IPPs can inflate and deflate by a hydraulic mechanism. These devices are composed of paired inflatable cylinders within the corpus cavernosa, and a pump and reservoir that are commonly located within either the corpora or the scrotum. Many types of IPPs exist that use different versions of the general concept. As would be expected by the increased complexity of IPP devices, they tend to be more expensive and have a greater rate of mechanical failure. Because of the more natural appearance of this type of device, however, IPPs are still widely used despite their drawbacks.

Erosion, which is a complication of both types of prostheses, occurs through a number of mechanisms, the most prominent being the anatomic relationship of the corpus cavernosa to the urethra. The corpus cavernosa are physically in closest contact with each other in the region of the fossa navicularis. Therefore, the highest degree of pressure exerted by the prostheses to the urethra occurs in this region. Given their constantly rigid state, SRPPs have a higher rate of erosion, which is often worsened by inappropriate sizing of the device.

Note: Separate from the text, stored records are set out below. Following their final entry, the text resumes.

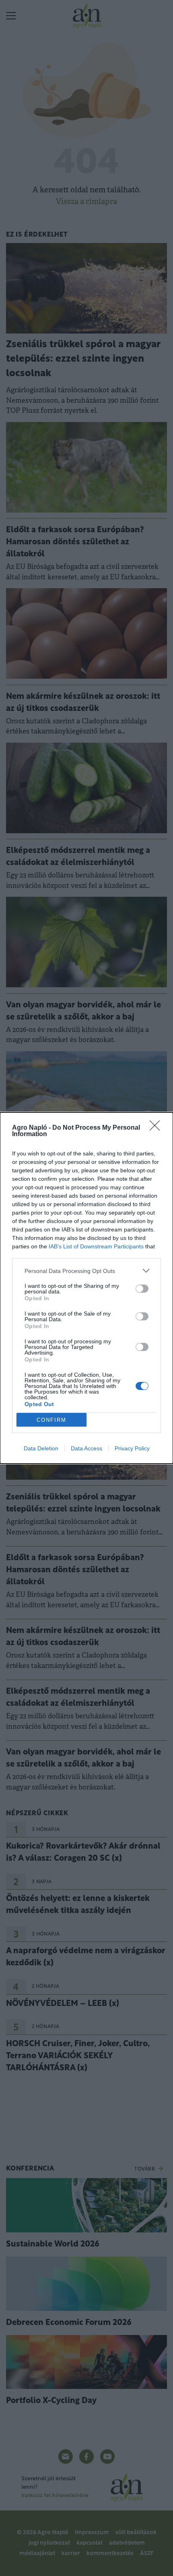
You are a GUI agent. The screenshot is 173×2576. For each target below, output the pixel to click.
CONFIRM (51, 1420)
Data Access (86, 1448)
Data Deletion (41, 1448)
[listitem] (86, 1270)
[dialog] (86, 1288)
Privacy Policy (132, 1448)
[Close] (157, 1128)
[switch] (142, 1289)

This is particularly the case with either patients who have indwelling catheters or those who perform intermittent catheterizations. Introduction of the catheter into the lumen of the urethra adds to the local pressure and can lead to necrosis.

Because a large percentage of patients requiring penile prostheses have an underlying neurologic deficit, erosions will often present as a prosthetic device protruding from the urethral meatus. Patients with intact sensation frequently complain of pain or discomfort at the site of necrosis. In the case of SRPPs, the protruding device can usually be removed by simple extraction with forceps, followed by careful urethral catheterization and urologic follow-up.

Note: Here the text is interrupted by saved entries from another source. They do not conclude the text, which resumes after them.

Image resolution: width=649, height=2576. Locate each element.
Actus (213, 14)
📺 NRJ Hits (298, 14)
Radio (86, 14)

Infection is the most devastating of complications associated with penile prostheses and nearly always results in removal of the prostheses, with long-term antibiotic coverage and wound drainage. Inability to clear the infection fully, as well as scar tissue formation, can limit the possibility of reimplantation of another device.

Penile prostheses incite a foreign body reaction within the host. An inflammatory reaction occurs shortly after implantation and results in the formation of a scar-tissue capsule. Though this capsule helps hold the device in place, it also acts as a potentiator of infection. The surface of the prosthesis provides a site for bacterial adherence, as well as a local environment that is resistant to host defenses. The periprosthetic space created between the prostheses and the capsule acts as an ideal site for the growth of bacteria and the production of an extracellular matrix. This extracellular matrix, along with the relative avascular nature of the capsule, limits the ability of immune cells and antibiotics to penetrate and eradicate infection.

The vast majority of prosthetic infections occur at the time of implantation. This being the case, it makes sense that most infections present within the postoperative period and that the most common infective agents are gram-positive cocci like Staphylococcus epidermidis.8 Reduction of prosthetic infection rates is thus aimed at perioperative precautions, including the use of prophylactic antibiotics. Late infection of established prosthetic devices does occur, however. Hematogenous seeding can occur, so it is currently recommended that patients with penile prostheses be treated in accordance with the American Heart Association's bacterial endocarditis prophylaxis guidelines during procedures likely to induce bacteremia.